‘I’m relieved to say that the former differences between the various classes in our colony are nearly at an end and we begin to live more in peace and unity. Indeed, I don’t know whether the colony could find a better man for a Governor.’
‘It's because he makes us feel as if we ain't all bad,’ explained Elizabeth's maid, Rachel, as she dressed her mistress's hair for an official event that afternoon. ‘Not like on the ship! On the ship the guards talked to us as if we was dogs! But Governor Macquarie, when he sees us, he don't talk to us like we was dogs, no he don’t, not at all.’
Elizabeth was curious. ‘How does he speak to you?’
‘Well, he just says fings like "Good mornin," nice as you like, and then he walks on wivout even a spit. I always hated that on the ship – the guards spittin' at us. I always thought it was very insultin'!’
Elizabeth's eyes watched Rachel in the mirror, listening attentively as always in her efforts to absorb and understand everything about the people who surrounded her.
‘It is insulting, Rachel. It sounds as if they were the ones acting like rabid dogs.’
‘There now, all finished,’ Rachel said, standing back to admire the work she had done on Elizabeth’s hair. An' d'you know, Ma'am, I fink the sun an' sea air here in Sydney must agree wiv you. You looked as white as a ship’s sail when you first come, but now yer cheeks are lookin' real peachy.'
Elizabeth moved to her feet. ‘Are you joining us this afternoon?’
‘What?’ Rachel was completely taken aback. ‘Me…? Joining you…? Oh no, Ma’am, that ain’t allowed.’

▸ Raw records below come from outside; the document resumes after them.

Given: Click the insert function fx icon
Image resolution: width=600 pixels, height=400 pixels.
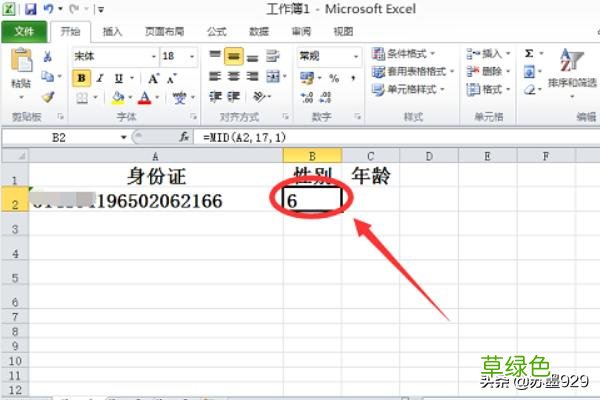Looking at the screenshot, I should pos(184,137).

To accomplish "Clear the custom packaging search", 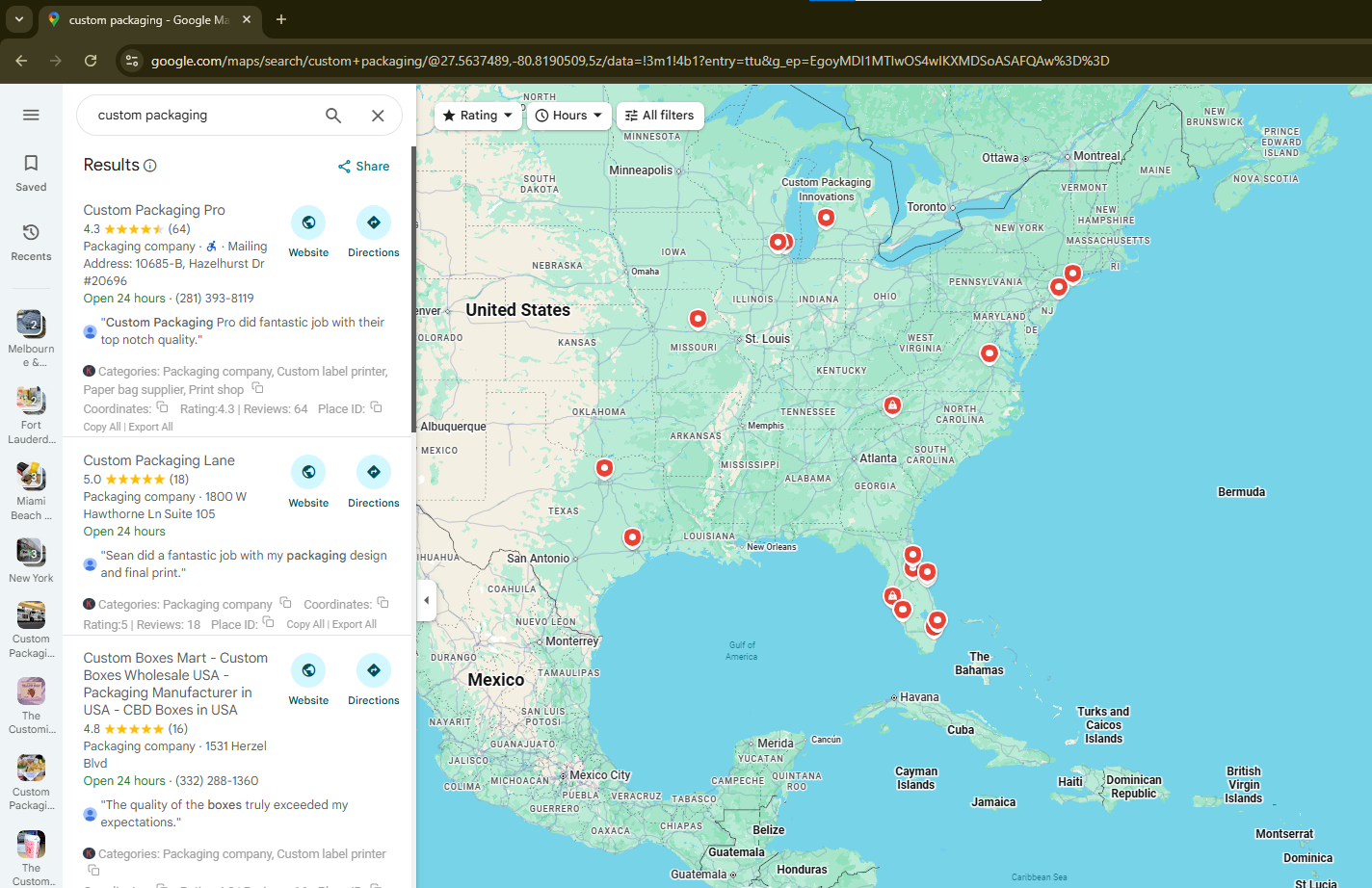I will [378, 116].
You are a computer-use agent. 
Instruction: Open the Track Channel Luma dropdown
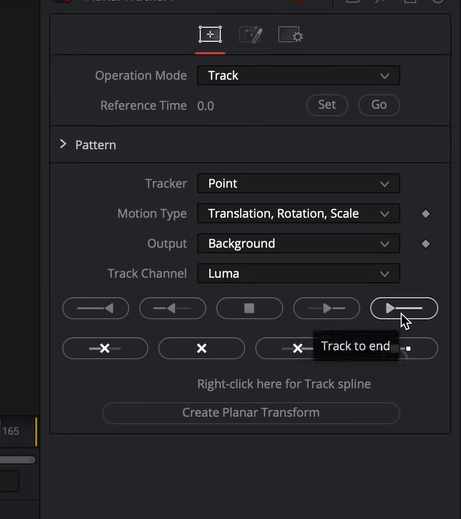[298, 273]
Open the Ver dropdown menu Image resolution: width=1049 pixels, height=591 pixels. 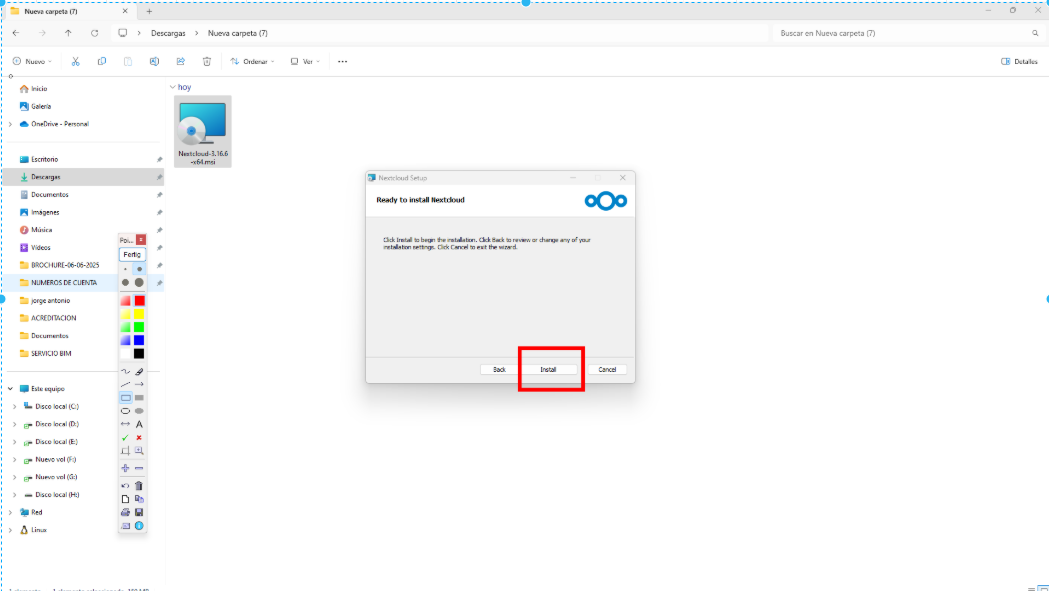tap(305, 61)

‘Of course it’s allowed. The entire population is invited.’
‘What … all of us … mixing together? Free ‘uns and convicts alike? Even us servants?’
‘Everyone.’
‘But it’s an official do, and Governor Macquarie and all his officers –’
‘Rachel,’ Elizabeth said firmly, ‘it is not only Governor Macquarie’s wish that everyone should attend – free and convict – it is also his order. Everyone has been given the afternoon off. Were you not informed by Mrs Ovens or Mrs Kelly?’

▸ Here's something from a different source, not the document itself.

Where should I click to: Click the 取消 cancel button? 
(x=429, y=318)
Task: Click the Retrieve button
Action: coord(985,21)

Rachel stared at her mistress in disbelief, and then put her hands over her mouth and started to giggle like a shocked child.
‘Oh, Ma’am, that Governor Macquarie, he’s a right one ain’t he … he makes up all his own rules – letting all us convicts have the afternoon off … the Exclusives will be so mad an’ they will just hate him!’
‘No they won’t hate him,’ Elizabeth said confidently, ‘because Governor Macquarie consulted with them all through the Gazette, and so far not one has objected.’
After a moment’s thought, Rachel asked quietly, ‘Will … will George Jarvis be going as well?’
‘George?’ Elizabeth hesitated before answering further. She was well aware now of Rachel’s attraction to George, the poor girl showed it every time George walked into a room, but apart from always being his usual polite self, George seemed totally unaware of the girl and her eyes always burning on him.
‘I’m sure George will be there,’ Elizabeth said finally. ‘Didn’t I just tell you that Governor Macquarie says everyone must attend. Today is going to be a very special day for Sydney, so he wants us all to enjoy it.’
Chapter Eleven
‘Sydney is to have its first Race Meeting,’ the Gazette had cheerfully announced, “because His Excellency the Governor has decided it will be the best method of encouraging the rearing of good horses in the colony.’
For days the excitement leading up to the afternoon’s event had kept tongues wagging and heads buzzing with excitement.
Entertainments were arranged, and for the first time in the history of the settlement, town-dweller and countryman, convict and free, all gathered for feats of fun on an open space of ground which had grandly been renamed “Hyde Park.”
Convict women raced in sacks and wheelbarrows for the prize of a mound of cheese or a roll of Indian muslin.
Ladies allowed their ankles to be tied together and raced in pairs for the prize of a case of Madeira.
Then came the big event – the first official horse race in New South Wales, which Captain Ritchie won on his gelding Chase. His prize was fifty guineas from Governor Macquarie and a silver cup from Mrs Macquarie.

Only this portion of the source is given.